Everywhere you look, technological change is in the news. It’s fueling innovation and giving rise to new business models.

These same forces are collapsing barriers to market entry and lowering capital investment needs for startups.

Christian startups are making historic advances in how the gospel is shared.

It’s hard to believe that four years have passed since the company we started developed a digital broadcast app and content syndication network.

We are small, nimble and laser-focused on making digital broadcasting available to virtually anyone – an agent of change in how faith messages are delivered and shared.

After a three year building phase, we launched commercially a little over a year ago.

Since then, we have been able to work on some awesome things. The app is a fully integrated audio and video solution. The platform is HTML5 compatible and works with Chromecast, Apple TV, Roku, and Amazon Fire. We’re working with over 100 top-tier content partners.

We have a wide range of business clients – broadcasters, churches, ministries, individual entrepreneurs – and work across traditional, digital and social mediums. We are entirely focused on innovative, creative and effective digital broadcasting solutions for our clients.

Looking back, it is amazing how far we have come. But we’re still constantly learning and storyboarding for the future. We believe our best days are ahead.
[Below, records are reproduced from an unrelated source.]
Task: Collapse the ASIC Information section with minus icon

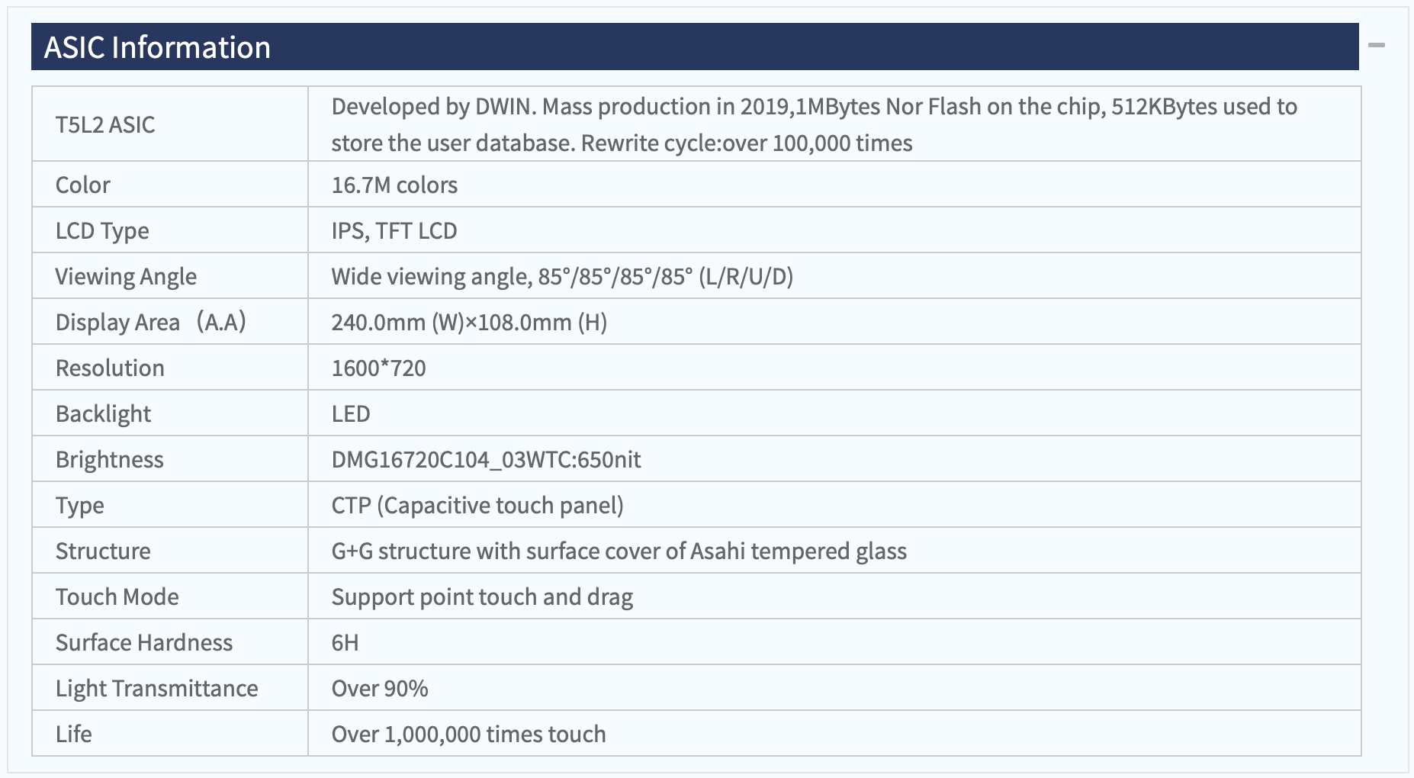Action: click(1377, 46)
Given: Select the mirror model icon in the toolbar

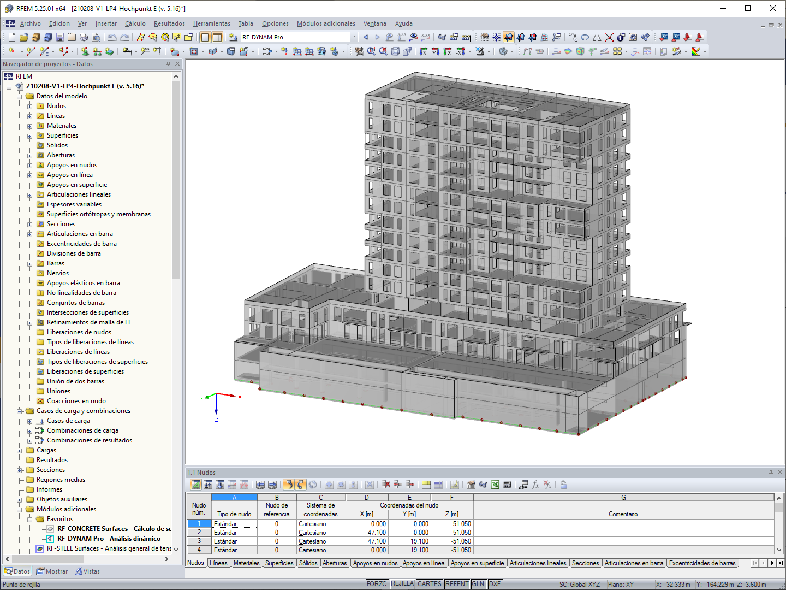Looking at the screenshot, I should (x=597, y=37).
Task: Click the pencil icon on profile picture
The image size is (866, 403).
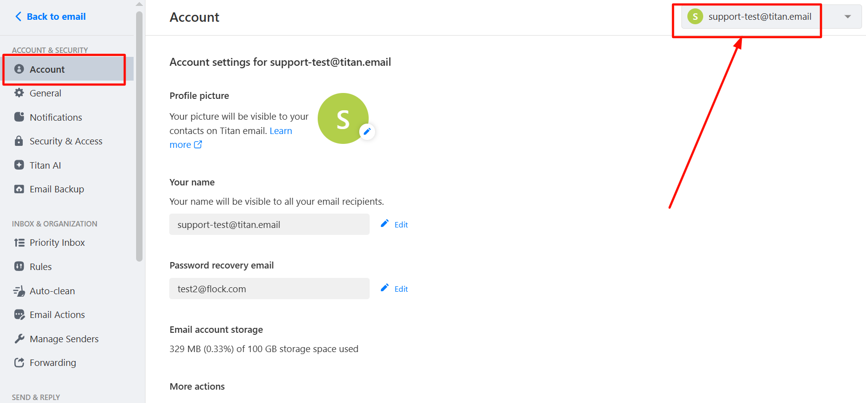Action: point(367,132)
A friend asked what I have learned from the whole experience. I’m still learning every day, but here is a list of ten short insights and lessons I’ve learned on the job so far.

Ten lessons 

1.  Focus on where your strength comes from. Fulfilling your dream will require you to get out of the boat and onto the water of impossibilities. You will face challenges, difficulties, storms, fear. When we find ourselves weak and in situations beyond our control, I believe Jesus is right there to help. Call out to Him. Trust Him. You might just walk on water.

2.  Learn fast. The odds are stacked against you. But succeeding against the odds is part of the drive. Learning as fast as possible can even things up and give you the confidence that this can work.
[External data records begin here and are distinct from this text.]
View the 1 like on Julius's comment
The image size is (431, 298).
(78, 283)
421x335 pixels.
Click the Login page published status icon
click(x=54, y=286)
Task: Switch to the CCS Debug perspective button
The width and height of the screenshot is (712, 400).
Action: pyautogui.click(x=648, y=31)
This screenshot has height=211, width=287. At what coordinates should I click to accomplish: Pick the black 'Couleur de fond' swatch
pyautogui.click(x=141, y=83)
3. Start small and humbly. Let God unfold his timing for fulfilling the Big Dream.

4. Talk to people: customers, users, creators. Show them a model of your platform. See what they like and what they don’t. Be willing to make adjustments. The tweaking never ends.
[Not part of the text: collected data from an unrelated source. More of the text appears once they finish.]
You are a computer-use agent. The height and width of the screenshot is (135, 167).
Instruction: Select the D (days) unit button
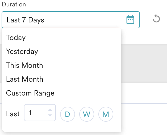click(68, 114)
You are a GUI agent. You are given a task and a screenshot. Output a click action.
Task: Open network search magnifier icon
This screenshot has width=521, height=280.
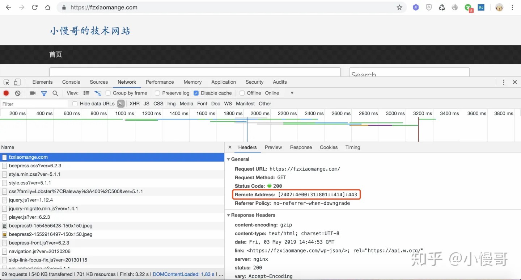click(55, 93)
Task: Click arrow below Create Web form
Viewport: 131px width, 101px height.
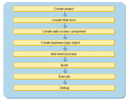Action: tap(65, 26)
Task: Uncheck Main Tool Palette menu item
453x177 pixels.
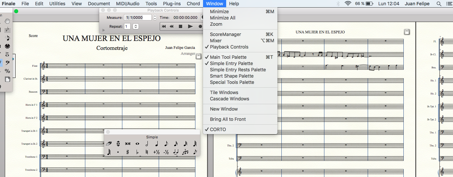Action: click(x=228, y=57)
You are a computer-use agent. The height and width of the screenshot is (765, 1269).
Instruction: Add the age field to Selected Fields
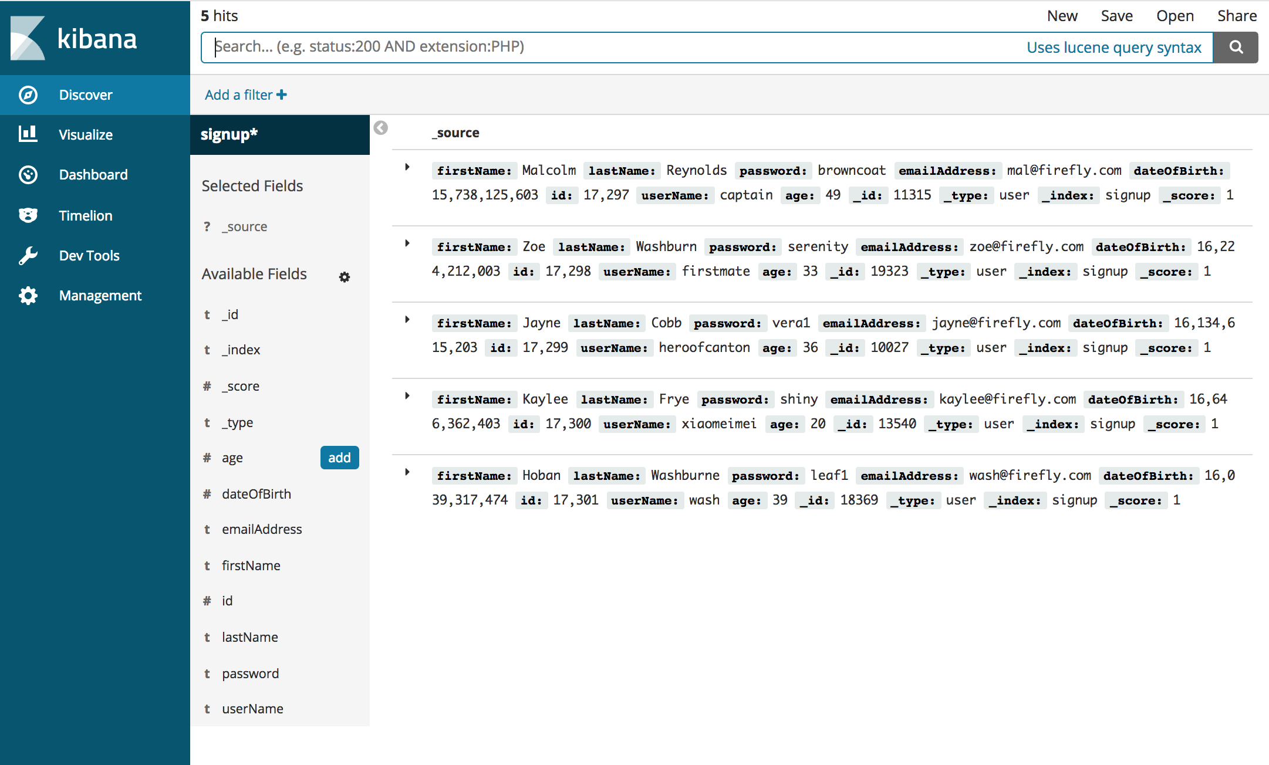[x=338, y=457]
5. Embrace the inevitable delays. Delays come with innovation and building new things. Be patient. Waiting is sometimes God’s way of leading you into something better.

6. Avoid the “paralysis of analysis.” This is the condition of spending so much time thinking about a problem that you lose the ability to act.

7. Don’t be afraid to make mistakes. If you try too hard to avoid failure, you’ll avoid success. Have confidence in your God-given abilities. Effective problem solving comes from experience. New ideas often seem crazy at first, failure is a learning experience, and with God all things are possible.

They were unlearned and ordinary men, and they recognized they had been with Jesus. Acts 4:13

8. Be open, collaborative, and helpful. A digital age startup is the perfect platform for collaborating with others, creating community and combining different competencies around a common gospel-focused strategy.

9. Don’t try to be the next YouTube. Be known as a company that does one thing exceptionally well.

10. Tell your story effectively. Have a compelling story of how technology is changing the world and changing lives and that God still condescends to use a bunch of unlearned ordinary folks to carry on the Great Mission.

One of the best things about working for a startup is never hearing “that’s not how we do things around here.” Someone has said startups are the next move of God. So, what are you waiting for?